Stored data entries:
* * * *

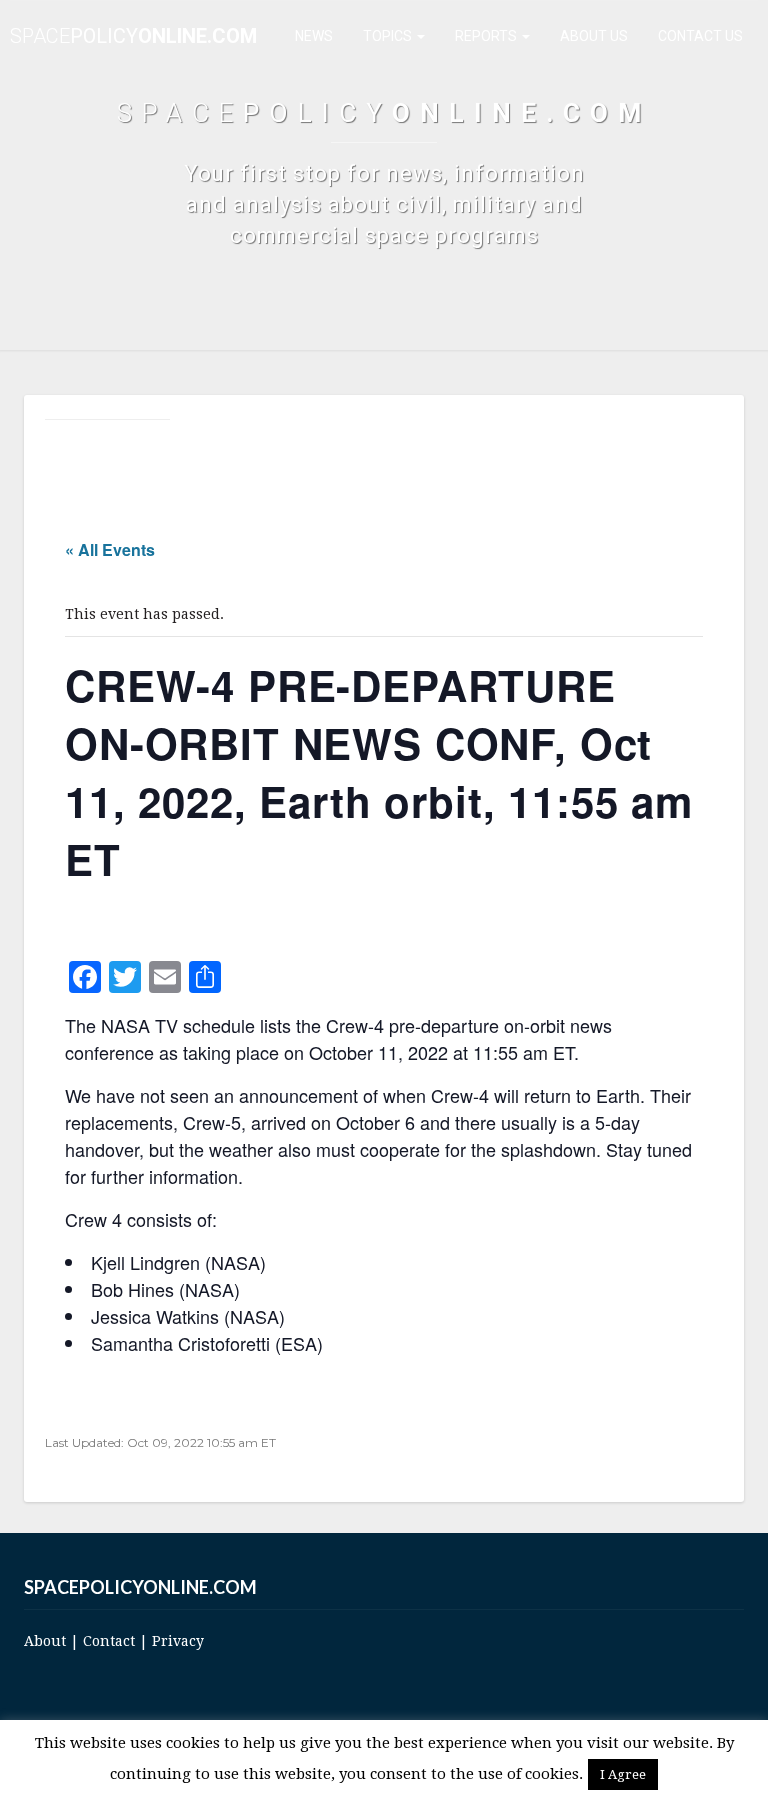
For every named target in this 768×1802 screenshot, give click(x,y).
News (314, 36)
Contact (109, 1641)
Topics (389, 36)
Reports (487, 36)
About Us (594, 36)
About (45, 1641)
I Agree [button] (623, 1774)
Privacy (178, 1641)
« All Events (110, 549)
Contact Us (700, 36)
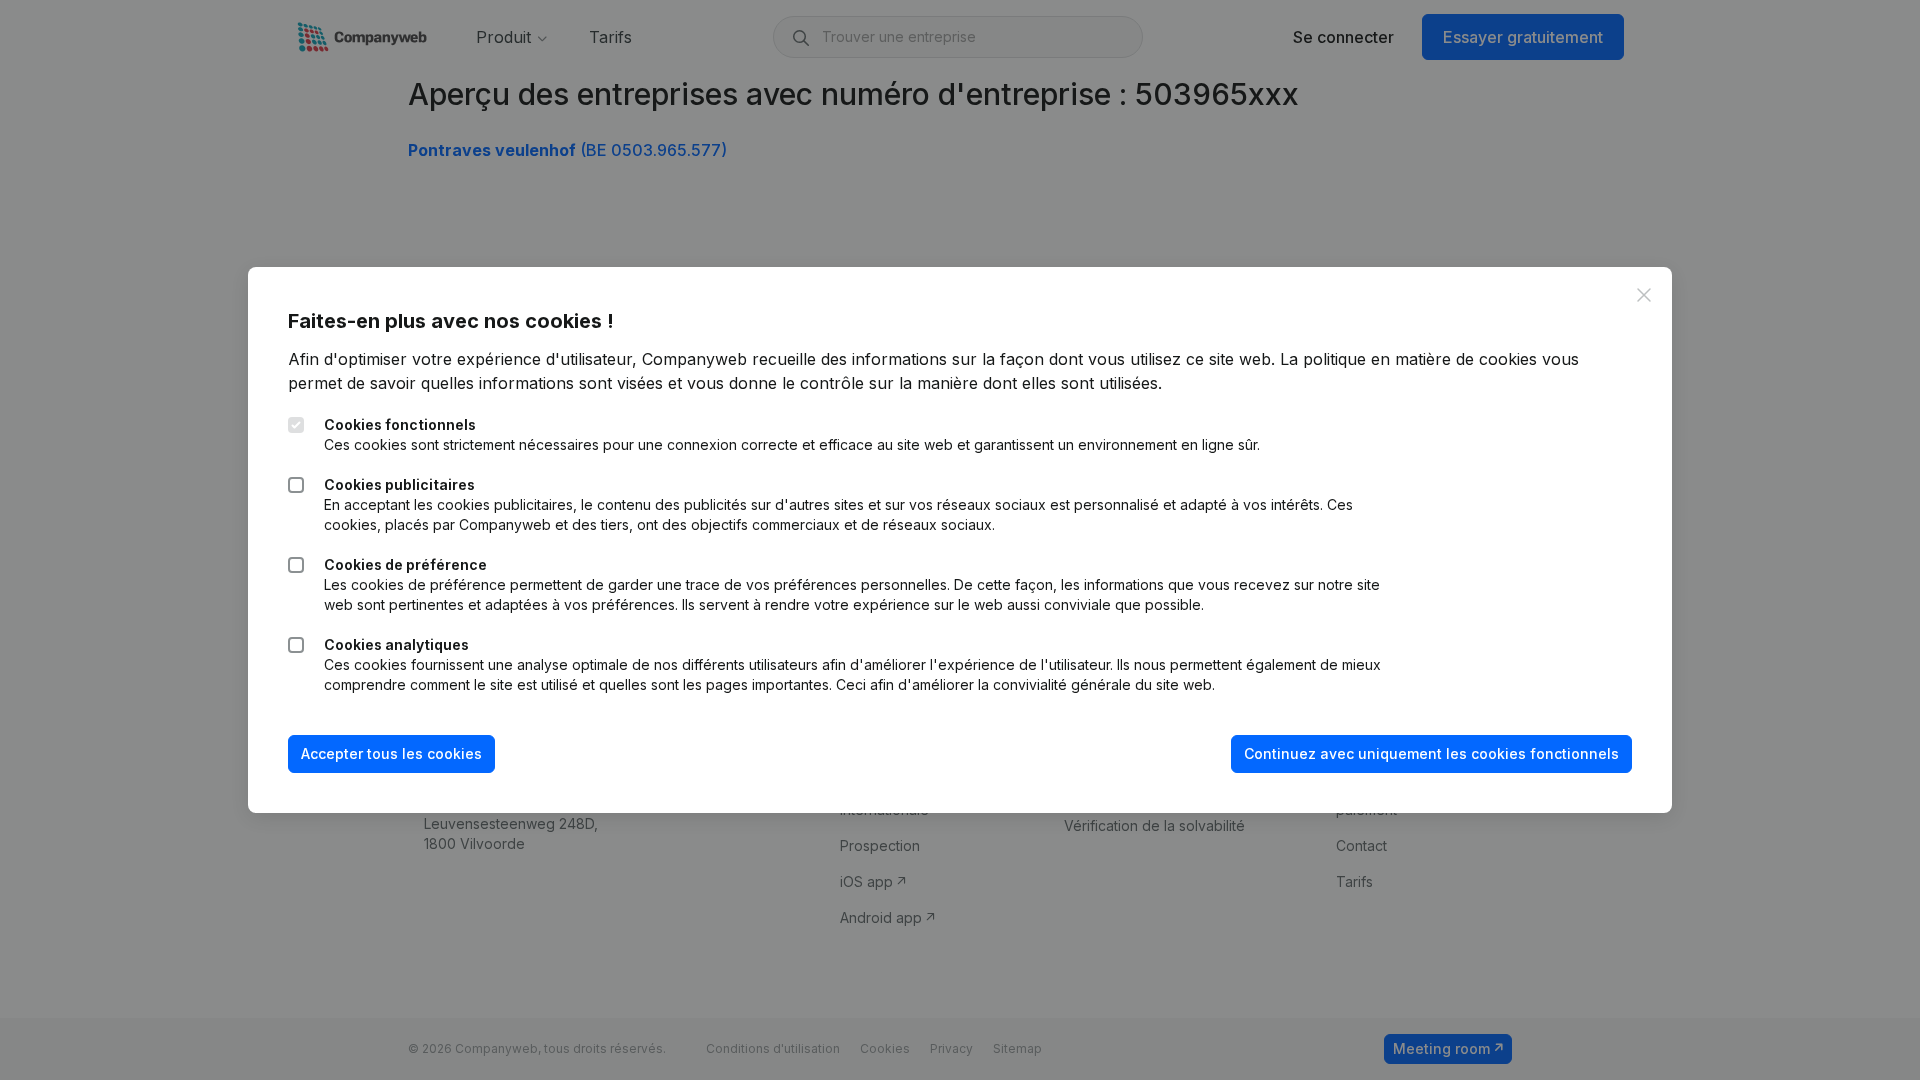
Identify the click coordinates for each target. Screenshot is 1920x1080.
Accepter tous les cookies (391, 753)
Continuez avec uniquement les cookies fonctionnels (1431, 753)
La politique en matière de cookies (1408, 359)
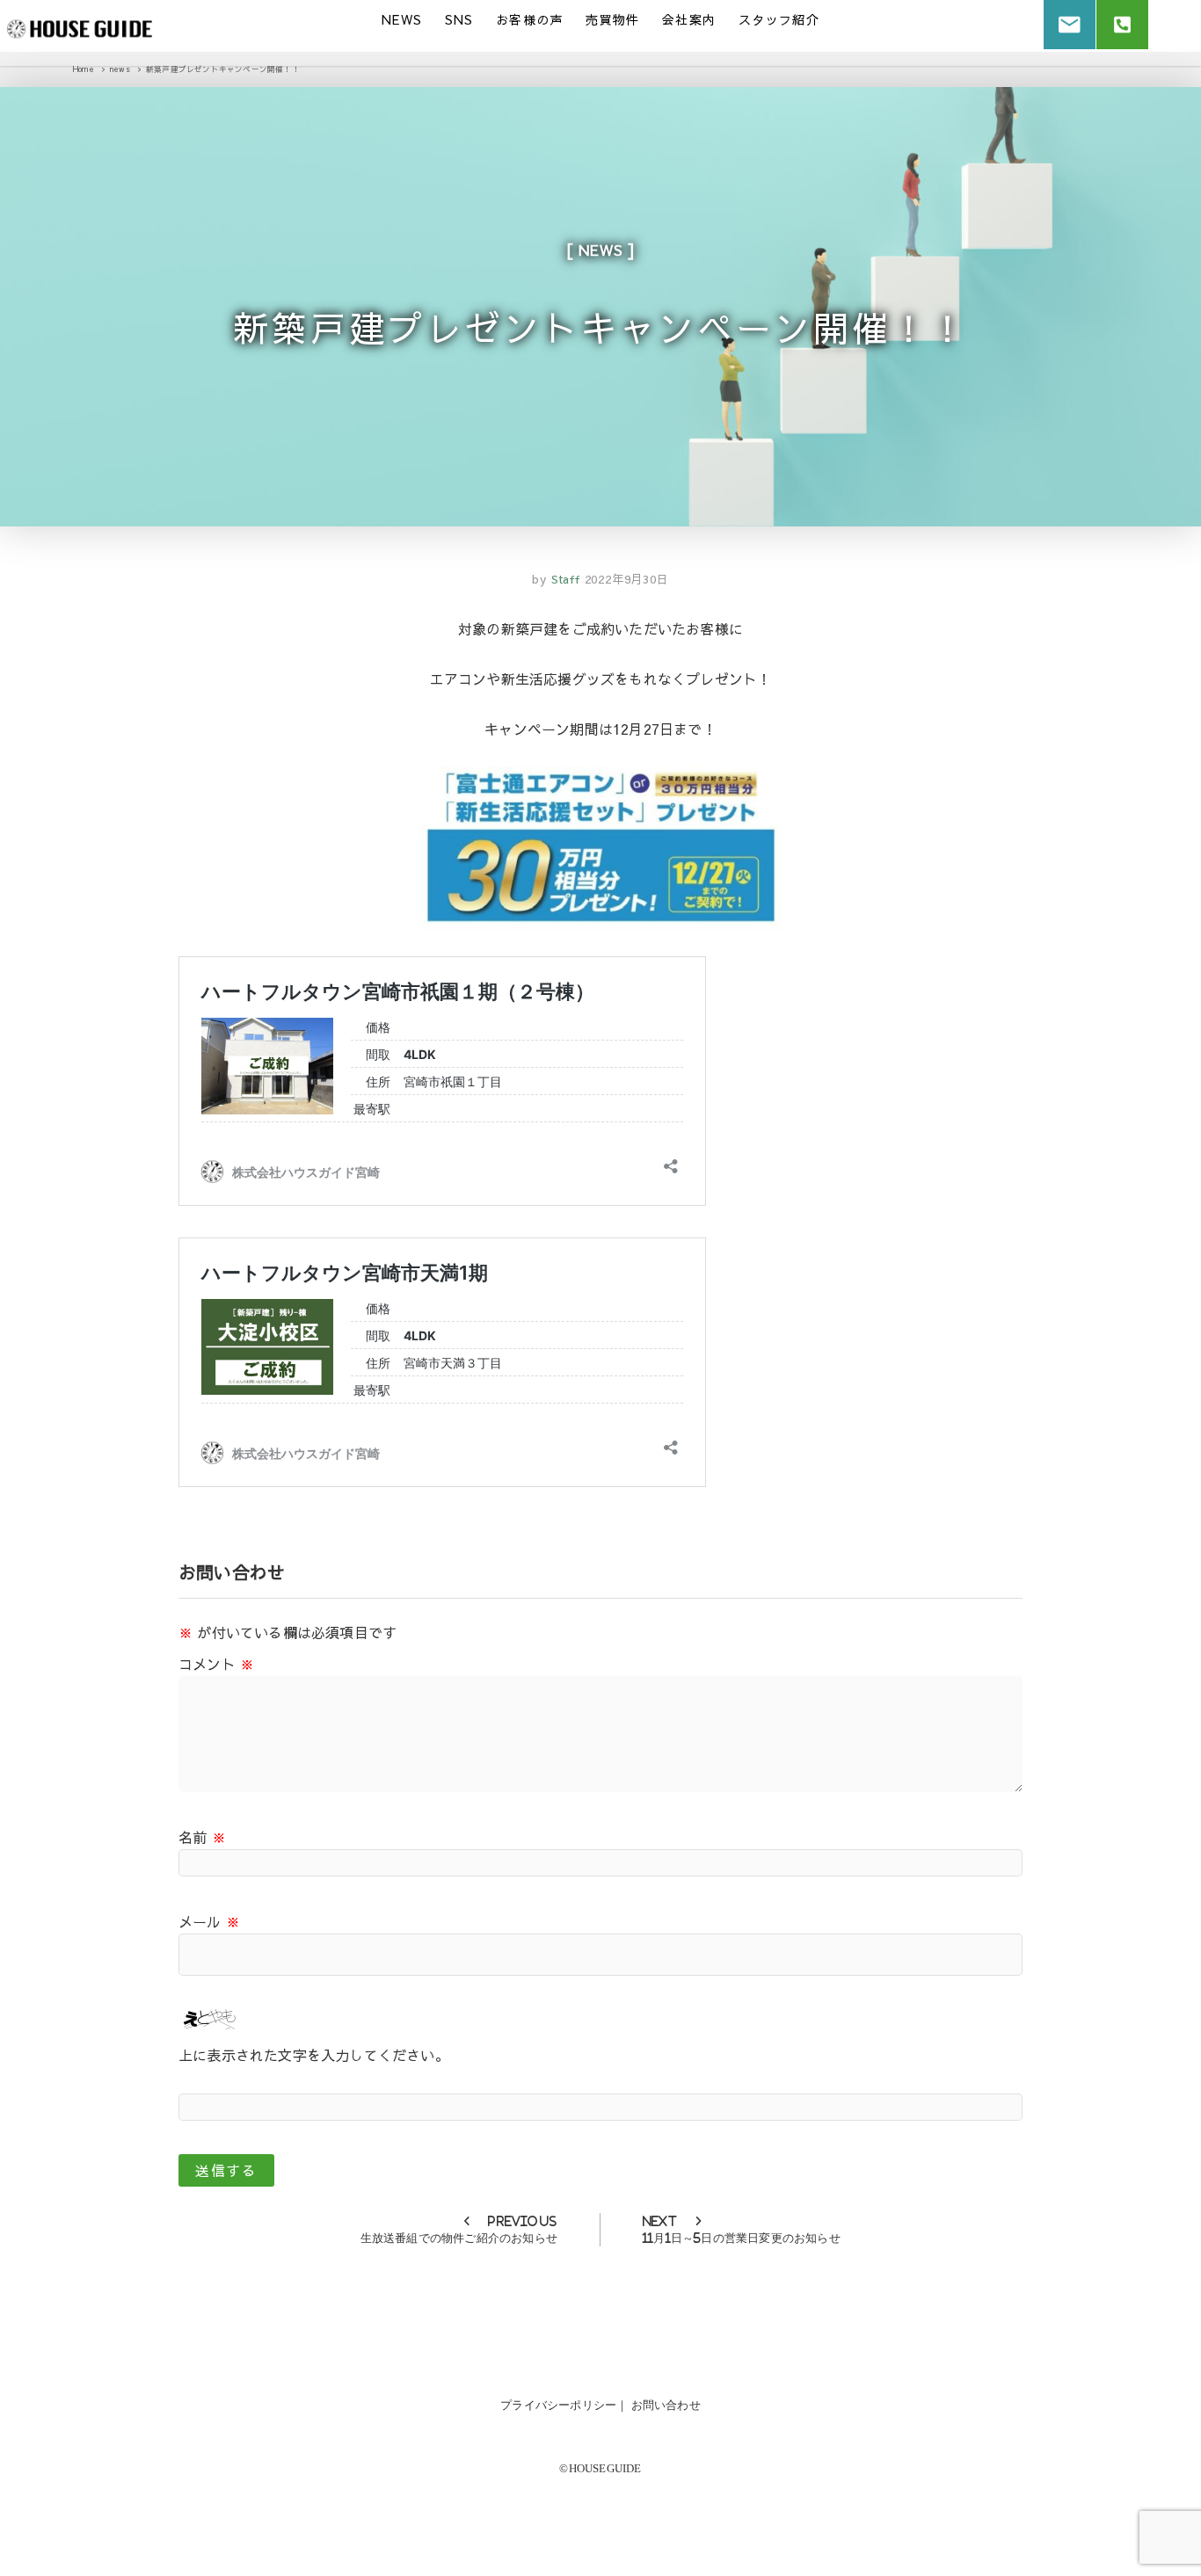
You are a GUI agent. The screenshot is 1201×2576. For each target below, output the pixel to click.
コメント (216, 1663)
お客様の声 (530, 19)
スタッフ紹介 (779, 19)
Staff (563, 579)
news (600, 249)
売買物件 (613, 19)
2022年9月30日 (627, 579)
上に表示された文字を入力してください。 (313, 2054)
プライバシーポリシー (558, 2405)
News (402, 19)
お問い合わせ (666, 2405)
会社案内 (689, 19)
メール (209, 1921)
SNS (459, 19)
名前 (202, 1837)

* * * *

:: Exercise aim ::
Transcribe exactly the lines above, beginning at the one with "Identify the click" and going up to and including the one with "お客様の声 (530, 19)". Pictures do not belong in the copy.

:: Written solution ::
Identify the click coordinates for each target. Screenshot is 1920x1080.
Accepter tous les cookies (391, 753)
Continuez avec uniquement les cookies fonctionnels (1431, 753)
La politique en matière de cookies (1408, 359)
You are a GUI agent. The screenshot is 1201×2576. For each target below, output the pixel to click.
コメント (216, 1663)
お客様の声 (530, 19)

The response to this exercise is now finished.